The variable coauthors_per_publication is now a list of a list of co-authors per publication. That is, each element of coauthors_per_publication contains a list of all co-authors for that publication. So, coauthors_per_publication[0] contains the coauthors we examined previously.

In [ ]:
coauthors_per_publication[0]

Let us "flatten" this list. We can do that as follows:

In [ ]:
coauthors = [coauthor 
                 for coauthors_publication in coauthors_per_publication 
                     for coauthor in coauthors_publication]

Finally, we can create the actual network as follows

In [ ]:
G_coauthorship = ig.Graph.TupleList(
      edges=coauthors,
      vertex_name_attr='author',
      directed=False
      )

Note that this graph will still contain many duplicate edges, because there are multiple edges present. Let us therefore simplify this graph, and simply count the number of multiple edges. We first create a so-called edge attribute n_joint_papers. We can create it by using the edge sequence es of the graph. We can then simply sum this weight when we simplify the graph.

In [ ]:
G_coauthorship.es['n_joint_papers'] = 1
G_coauthorship = G_coauthorship.simplify(combine_edges='sum')

Let us see how many authors (i.e. nodes) there are in the network. This is called the vcount (vertex count) in igraph.

In [ ]:
G_coauthorship.vcount()

Similarly, the number of edges is available as the ecount of the graph.

In [ ]:
G_coauthorship.ecount()

We can do all sorts of analysis on this network. But first, we will create a bibliographic coupling network.

Bibliographic coupling

Bibliographic coupling and co-authorship is in a sense very similar. Previously, we computed for each publication a combination of all co-authors. For bibliographic coupling we can compute for each cited reference the combinations of all citing journals. We will first create a dataframe of all journal citations (SO) of a certain cited reference (CR). Similar to the authors, we need to first split the cited references.

In [ ]:
publication_with_cr_df = publications_df.loc[pd.notnull(publications_df['CR']), ['SO', 'CR']]
publication_with_cr_df['CR'] = publication_with_cr_df['CR'].str.split('; ')

We now simply list all citations from a certain journal (SO) to a certain cited reference (CR).

In [ ]:
journal_cits = [(row['SO'], cr) 
            for idx, row in publication_with_cr_df.iterrows()
                for cr in row['CR']]
journal_cits_df = pd.DataFrame(journal_cits, columns=('SO', 'CR'))
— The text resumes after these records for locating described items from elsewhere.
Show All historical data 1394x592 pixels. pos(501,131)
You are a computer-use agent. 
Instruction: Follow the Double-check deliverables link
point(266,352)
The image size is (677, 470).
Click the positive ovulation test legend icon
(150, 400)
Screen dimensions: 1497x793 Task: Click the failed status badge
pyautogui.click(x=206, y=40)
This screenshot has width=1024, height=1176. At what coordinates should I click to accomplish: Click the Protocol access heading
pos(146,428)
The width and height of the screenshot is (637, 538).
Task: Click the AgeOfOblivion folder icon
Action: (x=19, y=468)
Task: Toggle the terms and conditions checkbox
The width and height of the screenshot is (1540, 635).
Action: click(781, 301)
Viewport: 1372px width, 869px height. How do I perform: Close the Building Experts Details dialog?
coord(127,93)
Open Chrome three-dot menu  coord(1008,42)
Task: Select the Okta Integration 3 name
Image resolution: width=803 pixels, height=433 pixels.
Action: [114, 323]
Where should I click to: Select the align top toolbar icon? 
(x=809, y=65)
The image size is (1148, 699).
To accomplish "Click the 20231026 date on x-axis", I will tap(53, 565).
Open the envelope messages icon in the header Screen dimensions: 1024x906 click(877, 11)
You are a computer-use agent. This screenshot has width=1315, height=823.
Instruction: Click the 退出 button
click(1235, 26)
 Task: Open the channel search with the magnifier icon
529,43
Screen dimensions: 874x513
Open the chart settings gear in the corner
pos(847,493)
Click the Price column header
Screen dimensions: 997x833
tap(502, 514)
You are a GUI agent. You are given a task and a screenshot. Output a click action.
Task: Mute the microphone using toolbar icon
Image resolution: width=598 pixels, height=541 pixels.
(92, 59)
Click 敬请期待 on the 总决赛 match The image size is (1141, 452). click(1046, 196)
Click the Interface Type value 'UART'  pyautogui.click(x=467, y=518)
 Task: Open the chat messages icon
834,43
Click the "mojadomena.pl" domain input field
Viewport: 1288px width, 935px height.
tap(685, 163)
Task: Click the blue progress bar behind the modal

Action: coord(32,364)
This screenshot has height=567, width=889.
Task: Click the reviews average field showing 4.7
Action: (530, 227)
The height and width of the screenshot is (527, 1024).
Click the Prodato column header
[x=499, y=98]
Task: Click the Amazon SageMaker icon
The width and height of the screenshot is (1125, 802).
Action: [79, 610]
We then create all bibliographic couplings per cited reference as follows. We first group by the cited reference (CR) and then take all combinations of citing journals.

In [ ]:
bibcoupling_per_cr = journal_cits_df.groupby('CR').apply(lambda x: itr.combinations(x['SO'], 2))

We again "flatten" this list.

In [ ]:
bibcouplings = [coupling
                 for couplings in bibcoupling_per_cr
                   for coupling in couplings]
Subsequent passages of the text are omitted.